Monday, October 23, 2006

Hate.Anger

Hate.Anger.Depression. Can there be any worse a confluence of emotions than these three?But that is what is raging within my insides and my mind now. It makes me numb at times. My mind becomes frozen with hate. I know. It may be unreasonable and downright stupid. But why do i have a feeling that i have a right to it? That somewhere along the line, i was played with? Yesterday, in the pure torture for 2 and a frickin half hours of the so called mock CAT, as i was sitting there with nothing to do, my mind was suddenly overflowing with the confluence of these three emotions.. Rage overpowered me fo rsome time. But, like everything else in life, this too shall pass. Or i hope it will. Everybody has a reason for their actions. I hope i will understand them at a later phase of my life. Because, at the end of the day, i want to forgive and forget. Or maybe, be forgiven. I dont know. Maybe i was also wrong. I probably was, actually. Still...

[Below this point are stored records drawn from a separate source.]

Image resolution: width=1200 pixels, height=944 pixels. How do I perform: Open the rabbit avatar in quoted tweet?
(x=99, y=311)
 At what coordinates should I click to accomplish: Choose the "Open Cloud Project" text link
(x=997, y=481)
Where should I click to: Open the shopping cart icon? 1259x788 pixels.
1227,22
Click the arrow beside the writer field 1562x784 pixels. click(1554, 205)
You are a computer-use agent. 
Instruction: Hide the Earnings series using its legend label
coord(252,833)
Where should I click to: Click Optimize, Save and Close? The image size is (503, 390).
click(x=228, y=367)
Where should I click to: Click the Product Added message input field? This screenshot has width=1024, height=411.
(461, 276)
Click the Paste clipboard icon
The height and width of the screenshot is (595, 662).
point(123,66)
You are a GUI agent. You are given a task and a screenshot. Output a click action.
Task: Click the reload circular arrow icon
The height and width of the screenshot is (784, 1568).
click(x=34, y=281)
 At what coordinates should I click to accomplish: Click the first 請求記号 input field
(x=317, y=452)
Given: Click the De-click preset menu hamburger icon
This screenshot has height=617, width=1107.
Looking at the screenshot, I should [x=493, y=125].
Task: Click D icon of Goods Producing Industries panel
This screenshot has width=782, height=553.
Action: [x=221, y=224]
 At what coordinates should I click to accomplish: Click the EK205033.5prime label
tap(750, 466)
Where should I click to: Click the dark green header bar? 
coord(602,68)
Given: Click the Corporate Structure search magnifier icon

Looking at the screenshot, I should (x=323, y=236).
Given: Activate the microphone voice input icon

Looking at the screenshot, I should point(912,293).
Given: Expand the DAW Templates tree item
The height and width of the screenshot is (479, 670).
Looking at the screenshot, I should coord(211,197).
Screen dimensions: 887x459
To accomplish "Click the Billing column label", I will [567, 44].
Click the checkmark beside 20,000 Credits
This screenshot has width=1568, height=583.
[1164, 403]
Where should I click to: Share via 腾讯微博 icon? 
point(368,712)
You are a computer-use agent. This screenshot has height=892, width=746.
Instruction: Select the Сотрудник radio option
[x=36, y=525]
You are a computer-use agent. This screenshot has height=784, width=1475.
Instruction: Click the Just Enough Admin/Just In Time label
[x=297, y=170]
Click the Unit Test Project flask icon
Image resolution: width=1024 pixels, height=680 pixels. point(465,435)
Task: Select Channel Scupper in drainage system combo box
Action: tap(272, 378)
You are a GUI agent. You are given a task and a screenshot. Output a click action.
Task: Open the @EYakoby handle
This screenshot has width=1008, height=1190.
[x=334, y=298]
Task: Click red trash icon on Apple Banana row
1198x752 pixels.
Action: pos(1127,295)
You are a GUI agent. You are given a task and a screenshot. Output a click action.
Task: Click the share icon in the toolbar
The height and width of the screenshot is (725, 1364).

A phrase given at the beginning of that classic saga, 'The Thorn Birds', comes to mind. Although i do not remember enough toreproduce it verbatim here, it talks of a bird, which from the moment it is born, keeps flyimg till it finds the perfect thorn on which it will impale itself. Once it does, it gives out its wail of agony, which is supposed to be the most beautiful sound heard across the land. We are like that at times. We know beforehand that doing something may crush us. But we still do it. And we still live on...

1 comment:

shivi said...

You missed a member ...love and call the confluence 'ambivalence'.